THIS ELECTRONIC SERVICES AGREEMENT (“Agreement”) is made between Missouri Employers Mutual Insurance, or any related or owned entity that may provide services through this website (collectively, “Company”) and any person, whether a producer or policyholder (each, a “User”), who completes the registration process to open an iNet account with Company and accesses and uses the interactive online services (“Service”), including but not limited to informational bulletins, Quick Quotes (if you are a producer), copies of loss runs, certificates of insurance, First Reports of Injury, Claims Detail and other online services that may be released by Company in the future.  Company and User are collectively referred to as the “parties.”

BY CLICKING THE ACCEPTANCE BUTTON AND ACCESSING OR USING ANY PART OF THE SERVICE, USER EXPRESSLY AGREES TO AND CONSENTS TO BE BOUND BY ALL OF THE TERMS OF THIS AGREEMENT.  IF USER DOES NOT AGREE TO ALL OF THE TERMS OF THIS AGREEMENT, THE BUTTON INDICATING NON-ACCEPTANCE MUST BE SELECTED AND USER MAY NOT ACCESS OR USE ANY PART OF THE SERVICE.
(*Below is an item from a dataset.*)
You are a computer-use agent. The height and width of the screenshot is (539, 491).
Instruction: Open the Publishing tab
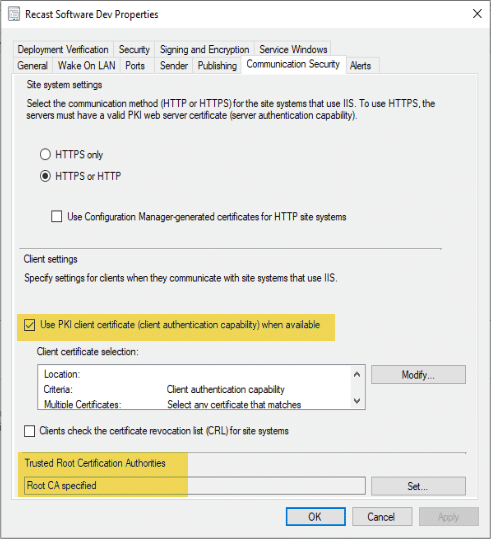coord(217,65)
1.                  Service Terms and Limitations

a.       Description.  The Service is proprietary to Company and is protected by intellectual property laws and international intellectual property treaties.  User’s access to the Service is licensed and not sold.  Subject to terms and limitations set forth in this Agreement, Company agrees to provide User with a personal, non-transferable and non-exclusive account enabling User to access and use the Service solely for personal use and not for republication, distribution, assignment, sublicense, sale, preparation of derivative works or other use.

b.       Accessibility.  User agrees that from time to time the Service may be inaccessible or inoperable for any reason, including, without limitation: (i) equipment malfunctions; (ii) periodic maintenance procedures or repairs which Company may undertake from time to time; or (iii) causes beyond the control of Company or which are not reasonably foreseeable by Company.

c.       Equipment.  User shall be solely responsible for providing, maintaining and ensuring compatibility with the Service of all hardware, software, electrical and other physical requirements for User’s use of the Service, including, without limitation, telecommunications and internet access connections and links, web browsers or other equipment, programs and services required to access and use the Service.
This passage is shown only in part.